- _TASK REQUIREMENTS_
Copy all lines below exactly as written. Leave pictures out.

(Stored items)

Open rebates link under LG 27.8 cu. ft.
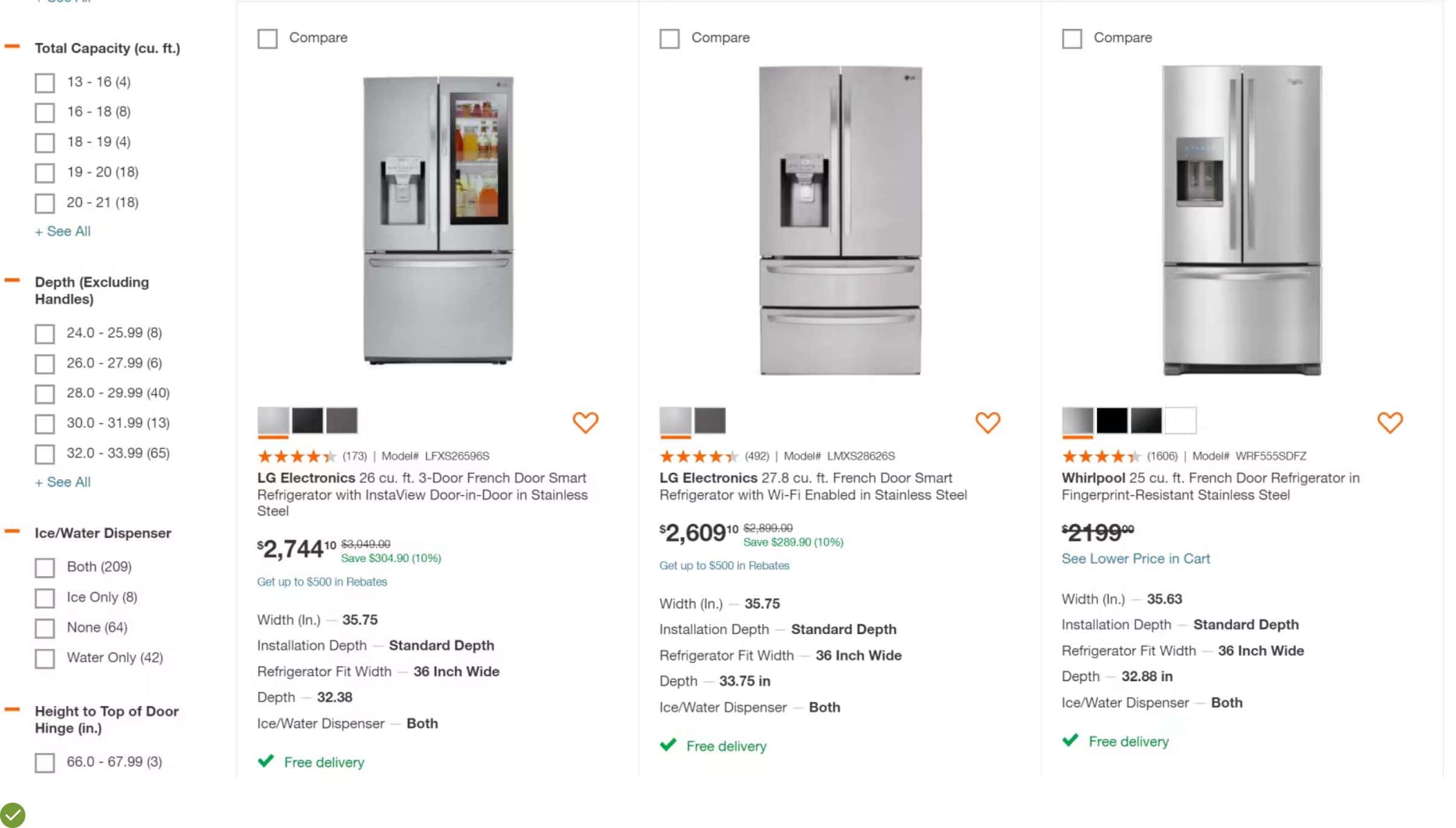 724,566
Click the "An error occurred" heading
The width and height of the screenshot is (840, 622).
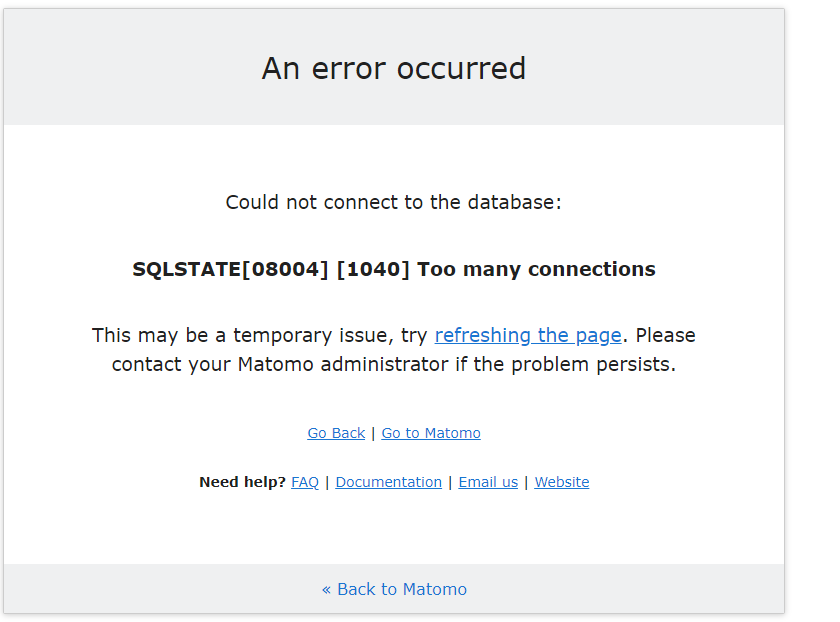pos(394,68)
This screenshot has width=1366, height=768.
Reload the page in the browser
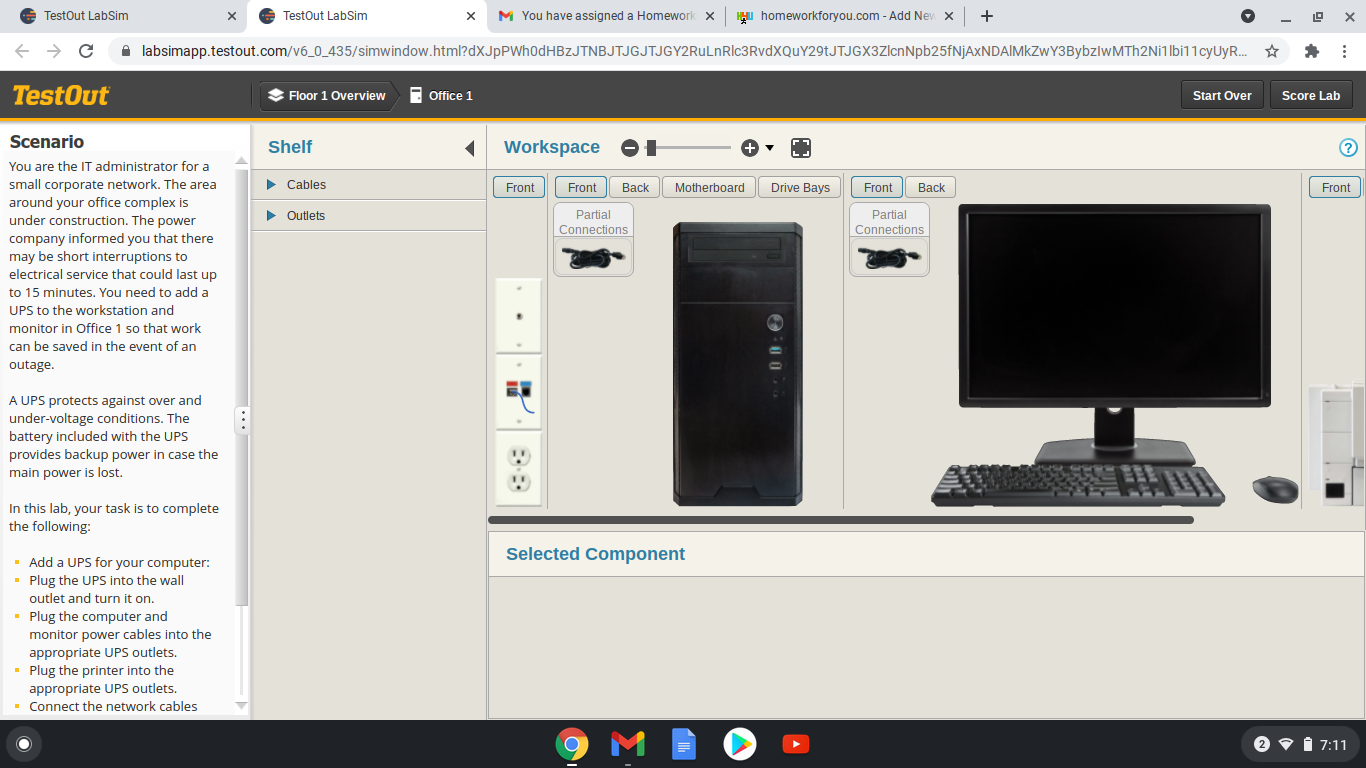pos(86,51)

- _RESPONSE TO THE EXERCISE_
Open rebates link under LG 27.8 cu. ft.
 724,566
Click the "An error occurred" heading
The width and height of the screenshot is (840, 622).
pos(394,68)
This screenshot has width=1366, height=768.
Reload the page in the browser
pos(86,51)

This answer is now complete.